▶ **Source material**:
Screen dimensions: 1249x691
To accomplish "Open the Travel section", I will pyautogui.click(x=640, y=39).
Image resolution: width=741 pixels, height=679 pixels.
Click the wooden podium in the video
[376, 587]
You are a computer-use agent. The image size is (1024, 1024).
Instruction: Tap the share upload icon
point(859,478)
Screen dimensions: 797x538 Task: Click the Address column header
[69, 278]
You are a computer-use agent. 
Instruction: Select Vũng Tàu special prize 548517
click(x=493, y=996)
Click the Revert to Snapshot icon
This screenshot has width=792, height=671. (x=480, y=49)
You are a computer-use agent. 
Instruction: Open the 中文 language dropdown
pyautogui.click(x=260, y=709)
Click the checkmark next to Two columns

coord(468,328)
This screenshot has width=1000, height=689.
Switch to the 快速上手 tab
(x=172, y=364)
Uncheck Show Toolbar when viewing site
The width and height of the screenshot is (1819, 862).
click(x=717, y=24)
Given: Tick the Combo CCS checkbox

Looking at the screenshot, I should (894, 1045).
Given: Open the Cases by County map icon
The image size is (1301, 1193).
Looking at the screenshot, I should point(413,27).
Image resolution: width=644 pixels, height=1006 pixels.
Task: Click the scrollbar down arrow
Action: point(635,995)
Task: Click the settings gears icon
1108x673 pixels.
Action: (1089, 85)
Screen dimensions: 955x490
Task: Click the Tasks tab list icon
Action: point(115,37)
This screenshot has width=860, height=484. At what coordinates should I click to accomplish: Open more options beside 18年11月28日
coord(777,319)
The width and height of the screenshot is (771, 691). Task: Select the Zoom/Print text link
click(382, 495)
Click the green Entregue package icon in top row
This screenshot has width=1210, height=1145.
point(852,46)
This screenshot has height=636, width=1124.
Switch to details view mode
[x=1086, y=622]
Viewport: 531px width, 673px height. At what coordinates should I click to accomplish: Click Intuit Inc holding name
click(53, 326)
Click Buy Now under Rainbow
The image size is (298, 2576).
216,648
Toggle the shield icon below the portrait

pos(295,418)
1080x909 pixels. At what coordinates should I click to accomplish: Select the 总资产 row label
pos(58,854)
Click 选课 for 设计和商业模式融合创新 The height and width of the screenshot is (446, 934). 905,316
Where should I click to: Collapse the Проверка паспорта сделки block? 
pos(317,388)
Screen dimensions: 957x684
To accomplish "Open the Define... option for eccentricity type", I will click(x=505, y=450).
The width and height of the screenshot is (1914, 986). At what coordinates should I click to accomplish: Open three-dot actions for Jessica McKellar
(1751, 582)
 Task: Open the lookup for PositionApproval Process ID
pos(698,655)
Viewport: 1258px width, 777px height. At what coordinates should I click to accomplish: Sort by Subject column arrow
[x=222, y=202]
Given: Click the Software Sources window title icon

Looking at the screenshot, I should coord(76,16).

▶ **To do**:
Reproduce word for word the material above, starting with the line that has "You are a computer-use agent. The" and stopping after the line that has "Given: Open the Cases by County map icon".

▶ **Final answer**:
You are a computer-use agent. The image size is (1024, 1024).
Instruction: Tap the share upload icon
point(859,478)
Screen dimensions: 797x538 Task: Click the Address column header
[69, 278]
You are a computer-use agent. 
Instruction: Select Vũng Tàu special prize 548517
click(x=493, y=996)
Click the Revert to Snapshot icon
This screenshot has width=792, height=671. (x=480, y=49)
You are a computer-use agent. 
Instruction: Open the 中文 language dropdown
pyautogui.click(x=260, y=709)
Click the checkmark next to Two columns

coord(468,328)
This screenshot has width=1000, height=689.
Switch to the 快速上手 tab
(x=172, y=364)
Uncheck Show Toolbar when viewing site
The width and height of the screenshot is (1819, 862).
click(x=717, y=24)
Given: Tick the Combo CCS checkbox

Looking at the screenshot, I should (894, 1045).
Given: Open the Cases by County map icon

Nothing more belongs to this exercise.